Helping with __mutable (which will be renamed to __metadata)

[Steven Schveighoffer]

On 4/15/19 8:49 AM, Timon Gehr wrote:
> On 15.04.19 14:32, Steven Schveighoffer wrote:
>> On 4/15/19 7:17 AM, Timon Gehr wrote:
>>> On 14.04.19 22:55, Suleyman wrote:
>>>> On Sunday, 14 April 2019 at 00:38:16 UTC, Timon Gehr wrote:
>>>>> which implies that there are wrong ways to use `__mutable` (hence 
>>>>> unsafe)
>>>>
>>>> can you elaborate?
>>>>
>>>
>>> struct S{
>>>      private __metadata x;
>>> }
>>>
>>> void foo(immutable ref S s)pure{
>>>      s.x += 1;
>>> }
>>>
>>> void main(){
>>>      immutable S s;
>>>      foo(s); // there is no reason for this call to happen
>>>      assert(s.x==1); // can't rely on this, it might also be 0
>>> }
>>>
>>> struct S{
>>>      private __mutable x;
>>> }
>>>
>>> int foo(immutable ref S s)pure{
>>>      s.x += 1;
>>>      return s.x;
>>> }
>>>
>>> void main(){
>>>      immutable S s;
>>>      int a=foo(s);
>>>      int b=foo(s); // could just reuse the previous result
>>>      assert(a!=b); // can't rely on this, might be the same
>>> }
>>
>> Note that this is exactly the use case of reference counting.

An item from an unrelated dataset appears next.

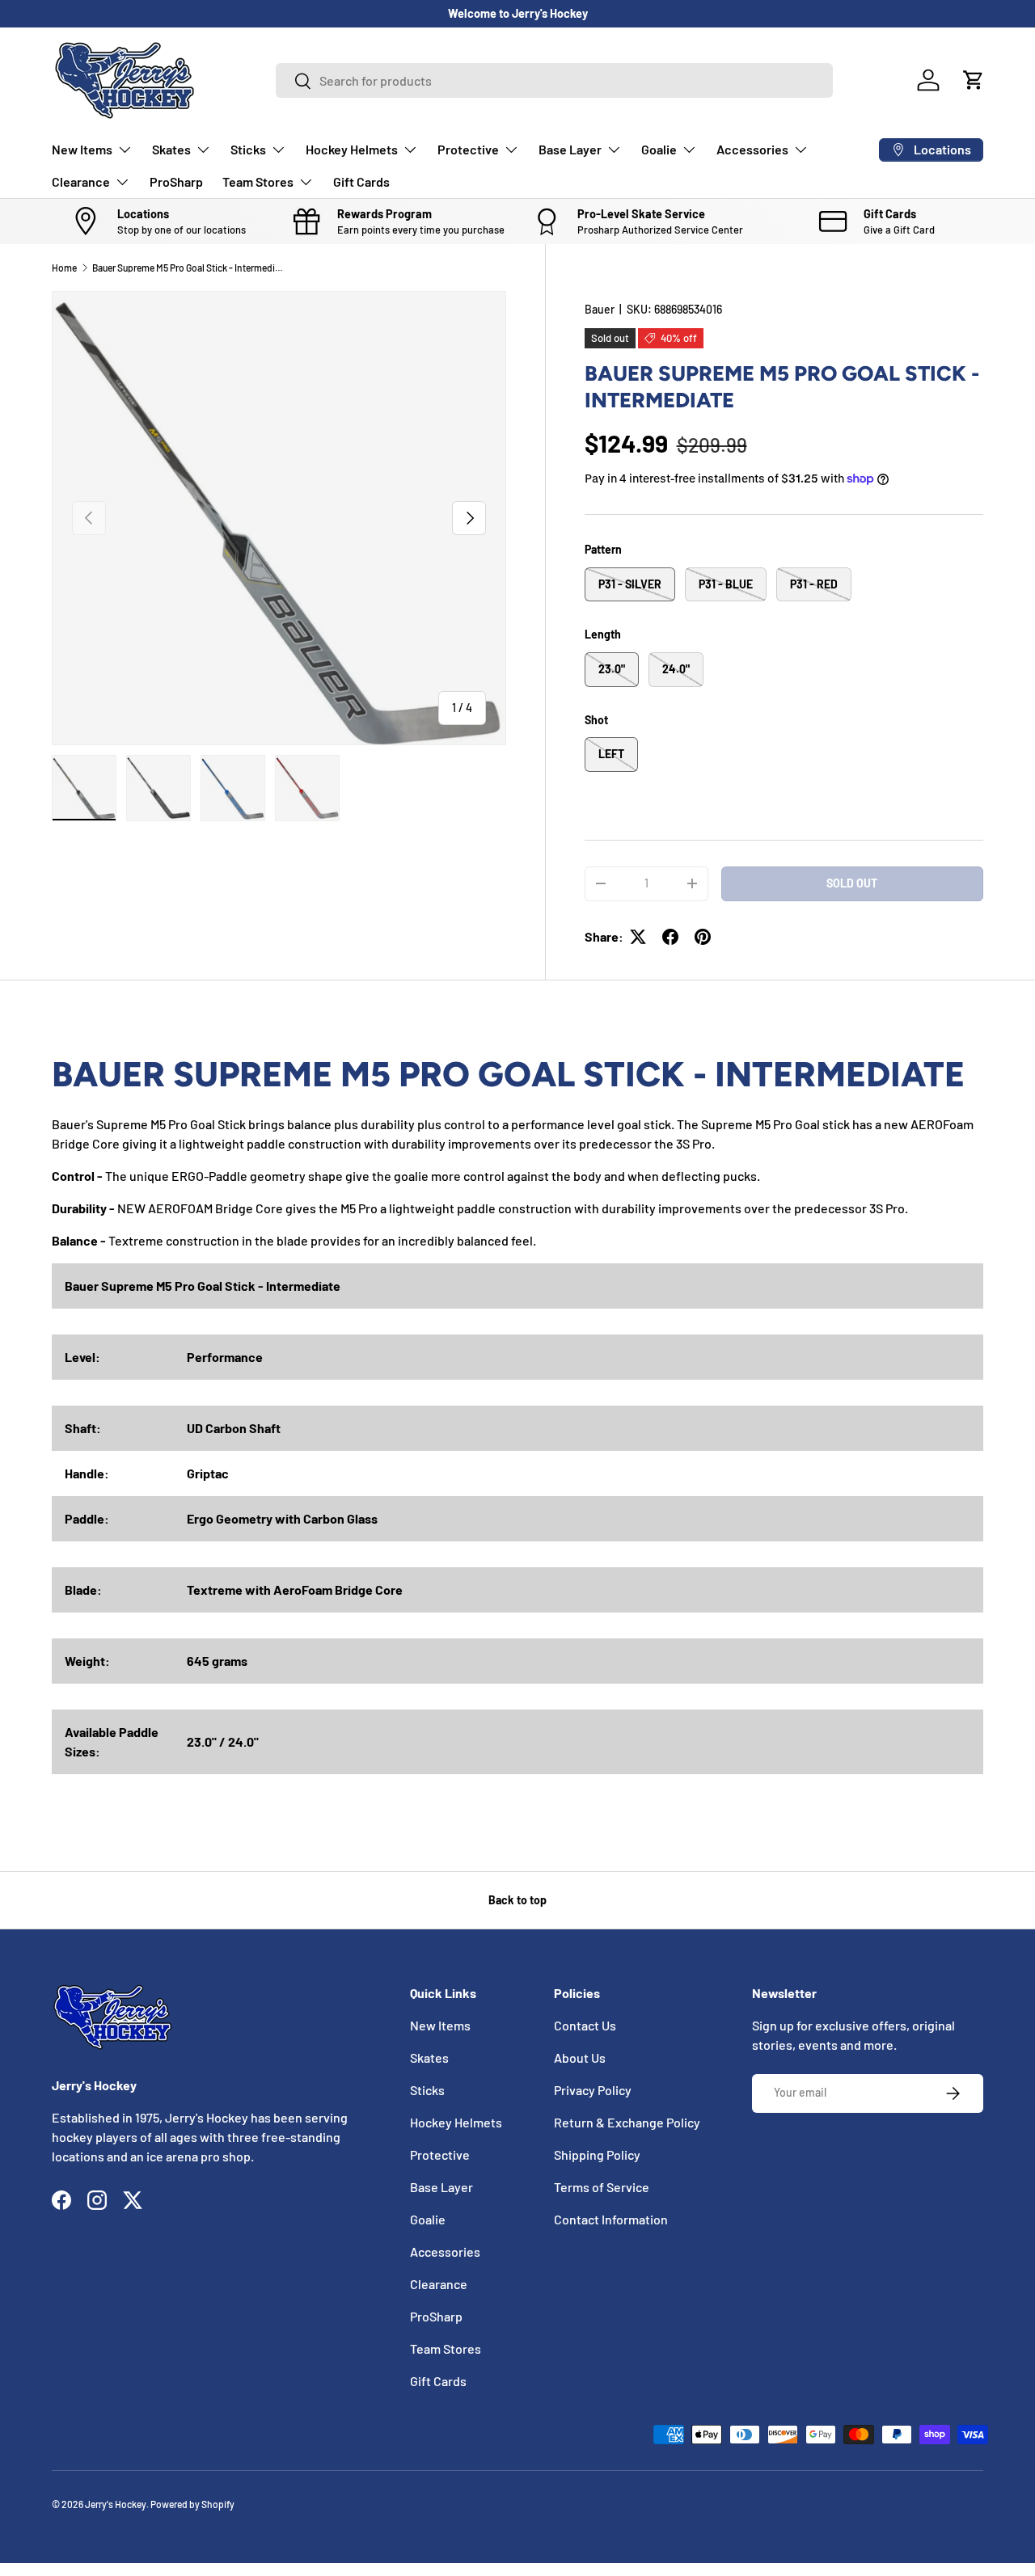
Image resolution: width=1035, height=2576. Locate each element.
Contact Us (585, 2025)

Which is 
>> the main draw of having a mutable portion of an immutable. I would 
>> hazard to guess that if the above has to be the semantics, this is DOA.
>>
> No, this is clearly not the use case of reference counting. Where do you 
> see references that are being counted?
> Why should the fact that the data structure is reference counted block 
> optimizations such as eliding reference copies?

I mean when you add/remove reference for an immutable, it's passing an 
immutable to what needs to be a pure function, which then 
increments/decrements a __metadata field (just like your examples 
above). If one of those 2 gets elided, the reference count is hosed.

-Steve